Dr Javed Akhtar, president of Association for Welfare, Medical, Educational and Legal Assistance (AWMELA), an umbrella organisation of eminent people from Azamgarh, said: "They have clearly seen injury marks/abrasion etc on the bodies that could only be the result of brutal torture prior to shooting at point blank range."

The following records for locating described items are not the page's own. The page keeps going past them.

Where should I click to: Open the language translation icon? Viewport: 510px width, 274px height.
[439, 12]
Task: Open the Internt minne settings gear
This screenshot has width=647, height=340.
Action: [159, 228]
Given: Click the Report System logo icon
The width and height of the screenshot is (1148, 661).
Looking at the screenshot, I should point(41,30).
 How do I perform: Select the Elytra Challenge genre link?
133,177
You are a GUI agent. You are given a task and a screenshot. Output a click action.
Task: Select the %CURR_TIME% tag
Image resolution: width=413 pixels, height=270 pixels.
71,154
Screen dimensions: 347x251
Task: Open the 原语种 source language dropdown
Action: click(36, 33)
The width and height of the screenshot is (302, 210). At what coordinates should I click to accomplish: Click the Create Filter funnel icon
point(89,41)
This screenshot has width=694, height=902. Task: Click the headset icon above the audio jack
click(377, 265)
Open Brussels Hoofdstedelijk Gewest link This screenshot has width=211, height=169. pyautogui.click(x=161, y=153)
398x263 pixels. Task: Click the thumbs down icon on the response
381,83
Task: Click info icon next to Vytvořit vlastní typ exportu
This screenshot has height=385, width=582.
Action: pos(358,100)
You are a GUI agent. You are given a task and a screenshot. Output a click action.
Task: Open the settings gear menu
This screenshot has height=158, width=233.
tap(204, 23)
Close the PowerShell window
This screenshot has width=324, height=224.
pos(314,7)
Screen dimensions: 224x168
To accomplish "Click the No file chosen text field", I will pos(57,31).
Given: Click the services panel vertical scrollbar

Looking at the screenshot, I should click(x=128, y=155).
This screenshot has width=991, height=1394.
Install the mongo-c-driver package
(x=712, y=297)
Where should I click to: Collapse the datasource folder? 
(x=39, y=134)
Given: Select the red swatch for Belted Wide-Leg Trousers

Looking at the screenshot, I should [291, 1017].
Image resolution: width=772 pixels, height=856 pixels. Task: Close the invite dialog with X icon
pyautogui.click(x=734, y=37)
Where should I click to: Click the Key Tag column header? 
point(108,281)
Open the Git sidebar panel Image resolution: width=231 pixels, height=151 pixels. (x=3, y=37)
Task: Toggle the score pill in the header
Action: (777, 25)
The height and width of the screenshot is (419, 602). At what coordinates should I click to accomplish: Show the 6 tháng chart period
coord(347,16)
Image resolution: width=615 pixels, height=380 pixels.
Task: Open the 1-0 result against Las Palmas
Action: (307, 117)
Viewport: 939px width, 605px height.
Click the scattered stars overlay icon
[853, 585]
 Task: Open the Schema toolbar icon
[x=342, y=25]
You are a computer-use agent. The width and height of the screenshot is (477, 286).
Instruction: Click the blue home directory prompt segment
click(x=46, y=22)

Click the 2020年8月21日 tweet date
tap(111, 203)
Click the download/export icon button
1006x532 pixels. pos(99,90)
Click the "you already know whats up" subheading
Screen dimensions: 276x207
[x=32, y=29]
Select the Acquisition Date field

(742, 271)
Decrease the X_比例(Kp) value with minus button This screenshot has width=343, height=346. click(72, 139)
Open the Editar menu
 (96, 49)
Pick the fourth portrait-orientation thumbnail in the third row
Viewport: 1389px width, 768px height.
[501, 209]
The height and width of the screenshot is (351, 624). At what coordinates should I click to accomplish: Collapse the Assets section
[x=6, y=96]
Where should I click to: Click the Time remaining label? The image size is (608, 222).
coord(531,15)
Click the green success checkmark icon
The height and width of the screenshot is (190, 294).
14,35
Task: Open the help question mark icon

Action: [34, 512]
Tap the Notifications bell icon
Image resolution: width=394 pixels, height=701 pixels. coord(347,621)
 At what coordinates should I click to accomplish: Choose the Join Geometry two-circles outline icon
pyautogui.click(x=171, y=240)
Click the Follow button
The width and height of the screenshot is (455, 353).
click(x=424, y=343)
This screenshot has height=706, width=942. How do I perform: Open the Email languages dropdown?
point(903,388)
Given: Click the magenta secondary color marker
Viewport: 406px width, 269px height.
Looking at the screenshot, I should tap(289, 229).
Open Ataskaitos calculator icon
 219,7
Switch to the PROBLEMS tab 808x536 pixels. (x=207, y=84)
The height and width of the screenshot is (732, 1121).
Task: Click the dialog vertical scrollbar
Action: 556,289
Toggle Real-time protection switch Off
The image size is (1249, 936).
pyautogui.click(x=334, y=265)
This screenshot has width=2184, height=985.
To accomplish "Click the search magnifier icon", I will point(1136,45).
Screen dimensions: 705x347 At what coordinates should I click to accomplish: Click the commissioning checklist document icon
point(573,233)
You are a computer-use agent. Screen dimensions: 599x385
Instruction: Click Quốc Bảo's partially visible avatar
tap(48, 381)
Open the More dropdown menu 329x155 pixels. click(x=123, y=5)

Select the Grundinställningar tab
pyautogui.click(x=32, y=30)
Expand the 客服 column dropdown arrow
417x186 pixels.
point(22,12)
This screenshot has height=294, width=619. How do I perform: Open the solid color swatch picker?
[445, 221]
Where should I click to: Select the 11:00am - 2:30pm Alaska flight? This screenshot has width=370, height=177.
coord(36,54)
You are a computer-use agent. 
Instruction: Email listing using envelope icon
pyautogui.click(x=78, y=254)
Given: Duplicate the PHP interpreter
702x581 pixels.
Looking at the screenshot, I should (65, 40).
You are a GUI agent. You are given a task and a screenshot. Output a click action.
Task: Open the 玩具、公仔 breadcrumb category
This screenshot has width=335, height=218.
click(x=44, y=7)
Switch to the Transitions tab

He also ridiculed the "ever changing" police version vis-a-vis the fatal injuries to Inspector Sharma. Dr Akhtar demanded an impartial probe into the incident and emphasised the need for review of all the allegations against Atif and Sajid "in the light of this report."

Classified no more

The highly secretive autopsy report, which the Special Cell of the Delhi Police refused to make public despite repeated demands by civil society groups, and which finally came out of the closet on March 17 after sustained efforts by RTI activist Afroz Alam Sahil, further strengthens the barrage of questions from all quarters challenging the authenticity of the September 19, 2008 police encounter in which the two youngsters from Azamgarh were killed. Special Cell cop MC Sharma too was killed in the 'encounter'. His post-mortem report has also been disclosed. This fact was revealed in the post-mortem reports of Atif Ameen, 24, and Mohd Sajid, 18, provided by the NHRC.

Some points revealed by the RTI

  • The four-page autopsy reports reveal that Atif Amin and Mohammad Sajid had suffered injuries by a blunt object apart from gunshot wounds.
  • Eight out of 10 bullet entry wounds on the body of Atif are on the back side, in the region below the shoulders and at the back of the chest, which point to the fact that he was repeatedly shot from behind.
  • Sajid's post-mortem report says there were two wounds on his body which were not caused by a firearm. These injuries were antemortem in nature i.e caused before his death.
  • Sajid was shot three times in the head with the bullets travelling downwards.